═══ Document text ═══
0

The goal is for the variable androidApps to be the original dataset. androidApps1 be the dataset with missing data removed and androidApps2 to be the dataset with duplicates removed. This issue arises when I run the removeDuplicates() function and save it to variable androidApps2 then dataset saved to androidApps1 also get updated to the same dataset as androidApps2 and I can't figure out why.

Here's my code:

Here I open and read my dataset file from csv import reader

openFile = open(r'C:\Users\Jason Minhas\Profitable App Profiles for the App Store and Google Play Markets\rawData\googleplaystore.csv', encoding="utf8")
readFile = reader(openFile)
androidApps = list(readFile)

This function checks to see if any row has a blank and returns true or false. This function is used in the next function

def hasBlank(row):
    for colIndex in range(0,len(row)):
        while row[colIndex] != '':
            break
        else:
            return True
    return False

This function finds apps with missing datapoints and returns a dataset that only has rows with all the columns filled.

def removeRowsWithMissingData(dataset, hasHeader=True):
    cleanDataset = []
    if hasHeader:
        start = 1
    start = 0

    for row in dataset[start:]:
        if hasBlank(row):
            pass  
        else:
            cleanDataset.append(row)

    return cleanDataset

androidApps1 = removeRowsWithMissingData(androidApps)
═══
Exercise objective —
Carry on the forum post about cleaning the Google Play app dataset in Python, starting right after its last line.
═══ Given entries ═══
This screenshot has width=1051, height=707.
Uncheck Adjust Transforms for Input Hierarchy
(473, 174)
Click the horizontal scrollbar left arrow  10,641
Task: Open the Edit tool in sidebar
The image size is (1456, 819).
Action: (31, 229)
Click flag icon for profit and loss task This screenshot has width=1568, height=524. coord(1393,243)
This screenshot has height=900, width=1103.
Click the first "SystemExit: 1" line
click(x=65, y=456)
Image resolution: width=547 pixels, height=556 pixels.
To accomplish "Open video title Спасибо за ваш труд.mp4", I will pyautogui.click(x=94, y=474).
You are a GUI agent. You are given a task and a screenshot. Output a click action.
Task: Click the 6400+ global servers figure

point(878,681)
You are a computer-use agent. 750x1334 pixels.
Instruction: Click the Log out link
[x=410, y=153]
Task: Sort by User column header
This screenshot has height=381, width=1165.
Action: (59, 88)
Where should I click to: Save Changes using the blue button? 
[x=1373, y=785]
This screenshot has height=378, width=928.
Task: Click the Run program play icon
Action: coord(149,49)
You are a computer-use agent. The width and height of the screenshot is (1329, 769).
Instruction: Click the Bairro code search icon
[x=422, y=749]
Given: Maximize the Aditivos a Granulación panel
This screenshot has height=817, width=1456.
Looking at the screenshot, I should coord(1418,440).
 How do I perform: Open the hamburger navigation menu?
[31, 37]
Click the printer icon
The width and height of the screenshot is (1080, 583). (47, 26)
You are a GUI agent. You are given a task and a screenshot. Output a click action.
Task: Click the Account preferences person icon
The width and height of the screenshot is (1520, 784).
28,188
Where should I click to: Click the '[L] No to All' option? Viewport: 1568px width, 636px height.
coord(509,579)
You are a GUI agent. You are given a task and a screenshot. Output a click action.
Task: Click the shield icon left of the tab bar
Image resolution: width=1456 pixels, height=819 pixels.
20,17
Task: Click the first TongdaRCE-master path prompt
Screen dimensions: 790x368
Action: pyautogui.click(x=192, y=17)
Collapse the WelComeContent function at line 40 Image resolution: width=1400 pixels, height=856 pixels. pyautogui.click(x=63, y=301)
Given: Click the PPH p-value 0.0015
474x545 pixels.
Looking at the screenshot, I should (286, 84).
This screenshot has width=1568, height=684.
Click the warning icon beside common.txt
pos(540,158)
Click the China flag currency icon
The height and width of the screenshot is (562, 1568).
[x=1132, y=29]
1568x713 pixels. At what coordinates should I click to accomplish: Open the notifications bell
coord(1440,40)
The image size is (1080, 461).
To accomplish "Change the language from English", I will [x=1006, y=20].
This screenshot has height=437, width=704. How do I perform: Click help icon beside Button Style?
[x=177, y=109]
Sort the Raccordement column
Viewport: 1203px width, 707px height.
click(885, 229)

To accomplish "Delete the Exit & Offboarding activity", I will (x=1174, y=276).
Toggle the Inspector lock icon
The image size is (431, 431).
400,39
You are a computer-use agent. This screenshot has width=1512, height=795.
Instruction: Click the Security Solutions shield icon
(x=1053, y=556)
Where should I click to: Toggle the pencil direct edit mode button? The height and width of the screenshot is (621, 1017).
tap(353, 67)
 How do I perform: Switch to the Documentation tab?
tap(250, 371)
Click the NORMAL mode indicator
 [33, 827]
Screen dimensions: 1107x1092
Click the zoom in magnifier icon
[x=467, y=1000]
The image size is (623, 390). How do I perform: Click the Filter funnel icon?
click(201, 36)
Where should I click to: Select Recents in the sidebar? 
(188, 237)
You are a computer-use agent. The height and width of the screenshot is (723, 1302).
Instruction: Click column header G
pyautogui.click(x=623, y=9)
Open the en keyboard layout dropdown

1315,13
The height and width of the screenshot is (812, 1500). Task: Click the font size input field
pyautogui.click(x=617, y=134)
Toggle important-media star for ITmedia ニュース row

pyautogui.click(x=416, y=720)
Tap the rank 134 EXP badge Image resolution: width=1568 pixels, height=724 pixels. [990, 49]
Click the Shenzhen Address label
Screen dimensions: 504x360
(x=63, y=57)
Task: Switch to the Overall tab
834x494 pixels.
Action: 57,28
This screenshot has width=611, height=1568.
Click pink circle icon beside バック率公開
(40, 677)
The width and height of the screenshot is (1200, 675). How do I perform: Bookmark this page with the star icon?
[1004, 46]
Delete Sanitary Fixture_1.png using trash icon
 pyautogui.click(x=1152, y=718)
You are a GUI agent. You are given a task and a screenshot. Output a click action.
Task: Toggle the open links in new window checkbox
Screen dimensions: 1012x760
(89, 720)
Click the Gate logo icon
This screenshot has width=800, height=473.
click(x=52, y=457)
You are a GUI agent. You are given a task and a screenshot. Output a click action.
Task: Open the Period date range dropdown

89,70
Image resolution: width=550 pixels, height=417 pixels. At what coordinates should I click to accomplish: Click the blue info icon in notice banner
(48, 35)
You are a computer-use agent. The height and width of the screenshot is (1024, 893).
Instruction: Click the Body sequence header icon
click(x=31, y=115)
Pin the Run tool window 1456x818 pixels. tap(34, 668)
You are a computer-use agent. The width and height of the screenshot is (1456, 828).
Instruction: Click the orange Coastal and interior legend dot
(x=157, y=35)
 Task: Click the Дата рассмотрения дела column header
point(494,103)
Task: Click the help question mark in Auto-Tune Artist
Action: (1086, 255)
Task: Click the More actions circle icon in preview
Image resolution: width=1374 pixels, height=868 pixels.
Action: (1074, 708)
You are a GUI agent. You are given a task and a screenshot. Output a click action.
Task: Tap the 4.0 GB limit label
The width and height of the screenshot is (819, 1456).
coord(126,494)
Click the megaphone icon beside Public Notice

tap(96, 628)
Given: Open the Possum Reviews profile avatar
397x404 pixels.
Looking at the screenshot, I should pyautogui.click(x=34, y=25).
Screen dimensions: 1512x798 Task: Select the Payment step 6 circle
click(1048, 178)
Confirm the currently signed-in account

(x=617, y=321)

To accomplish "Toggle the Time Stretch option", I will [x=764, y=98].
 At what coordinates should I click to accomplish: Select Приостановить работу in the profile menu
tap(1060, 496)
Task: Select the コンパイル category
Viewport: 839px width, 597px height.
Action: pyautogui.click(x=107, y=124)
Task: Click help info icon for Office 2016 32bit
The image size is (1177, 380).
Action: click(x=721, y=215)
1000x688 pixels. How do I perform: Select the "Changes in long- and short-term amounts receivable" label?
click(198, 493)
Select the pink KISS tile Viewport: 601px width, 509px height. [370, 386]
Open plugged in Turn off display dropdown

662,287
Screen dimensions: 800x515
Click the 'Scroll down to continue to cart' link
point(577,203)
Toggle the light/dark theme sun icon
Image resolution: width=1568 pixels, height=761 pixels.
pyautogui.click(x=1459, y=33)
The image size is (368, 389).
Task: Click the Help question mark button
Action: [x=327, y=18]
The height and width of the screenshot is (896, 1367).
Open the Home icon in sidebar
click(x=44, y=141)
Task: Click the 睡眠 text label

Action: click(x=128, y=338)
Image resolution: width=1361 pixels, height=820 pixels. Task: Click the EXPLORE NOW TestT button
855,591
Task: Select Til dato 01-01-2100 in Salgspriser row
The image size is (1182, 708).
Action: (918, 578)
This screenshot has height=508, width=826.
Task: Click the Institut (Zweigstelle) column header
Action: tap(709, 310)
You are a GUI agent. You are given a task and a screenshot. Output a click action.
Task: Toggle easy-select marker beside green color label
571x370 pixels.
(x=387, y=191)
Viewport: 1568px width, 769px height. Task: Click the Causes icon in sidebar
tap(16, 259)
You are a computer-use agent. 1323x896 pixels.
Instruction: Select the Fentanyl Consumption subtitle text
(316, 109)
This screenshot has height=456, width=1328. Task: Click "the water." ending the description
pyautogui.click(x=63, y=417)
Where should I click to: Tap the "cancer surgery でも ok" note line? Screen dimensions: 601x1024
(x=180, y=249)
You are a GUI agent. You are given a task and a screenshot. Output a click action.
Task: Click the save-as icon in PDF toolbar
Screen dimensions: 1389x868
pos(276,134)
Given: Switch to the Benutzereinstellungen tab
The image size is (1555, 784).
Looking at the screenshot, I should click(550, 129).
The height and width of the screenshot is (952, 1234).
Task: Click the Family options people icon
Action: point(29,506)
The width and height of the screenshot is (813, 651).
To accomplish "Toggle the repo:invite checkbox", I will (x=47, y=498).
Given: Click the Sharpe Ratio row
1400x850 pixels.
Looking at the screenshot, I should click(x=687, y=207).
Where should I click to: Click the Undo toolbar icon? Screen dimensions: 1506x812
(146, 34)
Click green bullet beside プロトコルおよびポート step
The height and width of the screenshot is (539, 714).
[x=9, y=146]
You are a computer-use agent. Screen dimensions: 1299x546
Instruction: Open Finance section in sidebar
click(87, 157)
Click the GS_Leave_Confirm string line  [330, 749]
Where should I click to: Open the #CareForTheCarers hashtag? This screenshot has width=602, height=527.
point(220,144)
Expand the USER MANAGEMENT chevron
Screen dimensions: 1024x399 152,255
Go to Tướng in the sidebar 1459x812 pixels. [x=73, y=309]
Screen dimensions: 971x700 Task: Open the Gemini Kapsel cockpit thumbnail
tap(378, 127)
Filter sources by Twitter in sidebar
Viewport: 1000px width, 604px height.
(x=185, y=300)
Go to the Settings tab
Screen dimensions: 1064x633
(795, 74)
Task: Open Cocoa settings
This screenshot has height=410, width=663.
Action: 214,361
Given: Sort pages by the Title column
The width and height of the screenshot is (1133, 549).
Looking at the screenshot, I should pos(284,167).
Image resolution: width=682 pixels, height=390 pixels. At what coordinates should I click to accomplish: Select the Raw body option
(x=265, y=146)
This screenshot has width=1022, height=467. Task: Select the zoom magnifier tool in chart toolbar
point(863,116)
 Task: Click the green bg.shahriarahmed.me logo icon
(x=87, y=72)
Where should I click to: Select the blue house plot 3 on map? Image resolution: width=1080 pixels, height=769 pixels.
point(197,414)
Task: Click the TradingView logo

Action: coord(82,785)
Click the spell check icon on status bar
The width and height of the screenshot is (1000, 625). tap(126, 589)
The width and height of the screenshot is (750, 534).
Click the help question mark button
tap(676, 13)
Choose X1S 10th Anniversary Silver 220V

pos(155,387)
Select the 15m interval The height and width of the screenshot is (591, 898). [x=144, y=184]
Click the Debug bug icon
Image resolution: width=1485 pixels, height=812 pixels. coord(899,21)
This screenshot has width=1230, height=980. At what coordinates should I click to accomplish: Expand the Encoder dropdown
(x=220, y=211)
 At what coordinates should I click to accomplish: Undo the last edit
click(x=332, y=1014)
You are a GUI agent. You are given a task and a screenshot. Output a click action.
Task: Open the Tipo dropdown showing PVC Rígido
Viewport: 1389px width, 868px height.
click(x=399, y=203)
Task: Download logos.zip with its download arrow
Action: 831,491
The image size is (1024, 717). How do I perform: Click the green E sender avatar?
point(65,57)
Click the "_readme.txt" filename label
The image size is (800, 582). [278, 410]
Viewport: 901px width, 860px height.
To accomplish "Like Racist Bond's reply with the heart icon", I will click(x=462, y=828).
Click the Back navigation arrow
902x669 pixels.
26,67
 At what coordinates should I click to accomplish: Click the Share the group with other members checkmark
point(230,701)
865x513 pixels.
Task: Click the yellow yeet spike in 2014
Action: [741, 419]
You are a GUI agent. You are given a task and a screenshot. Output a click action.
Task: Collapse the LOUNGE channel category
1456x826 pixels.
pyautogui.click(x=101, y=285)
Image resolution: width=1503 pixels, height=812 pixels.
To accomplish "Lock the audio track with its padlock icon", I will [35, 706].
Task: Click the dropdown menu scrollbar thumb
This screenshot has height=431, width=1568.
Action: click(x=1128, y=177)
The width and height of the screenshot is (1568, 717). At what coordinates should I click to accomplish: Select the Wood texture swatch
═══
Task output —
This is a function that checks for duplicates and prints the number of duplicates, uniques and total.

def dupeCount(dataset, index):
    UNQItems = []
    dupeItems = []
    for item in dataset:
        if item[index] in UNQItems:
            dupeItems.append(item[index])
        else:
            UNQItems.append(item[index])     
    print('Unique Apps = ' + str(len(UNQItems)))
    print('Duplicate Apps = ' + str(len(dupeItems)))
    print('Total Apps = ' + str(len(dupeItems)+len(UNQItems)))

dupeCount(androidApps1,0)

This function removes the duplicates and keeps the rows that have the highest review count. This function returns a clean dataset

def removeDuplicates(dataset, nameIndex, reviewCountIndex, hasHeader=True):
    if hasHeader:
        start = 1
    else:
        start = 0

    #create temp dataset so I dont alter orignial    
    tempDataset = dataset

    tempDataset[start:] = sorted(tempDataset[start:], key=lambda l: int(l[reviewCountIndex]), reverse=True)

    # create UNQ and dupe list
    UNQApp = []
    cleanDataset = []

    #Iterate through apps and keep only first app which will have highest review count since it's sorted.
    for row in tempDataset[start:]:
        appName = row[nameIndex]
        if appName not in UNQApp:
            UNQApp.append(appName)
            cleanDataset.append(row)

    tempDataset[start:] = cleanDataset
    return tempDataset

androidApps2 = removeDuplicates(androidApps1,0,3,hasHeader=True)

dupeCount(androidApps2,0)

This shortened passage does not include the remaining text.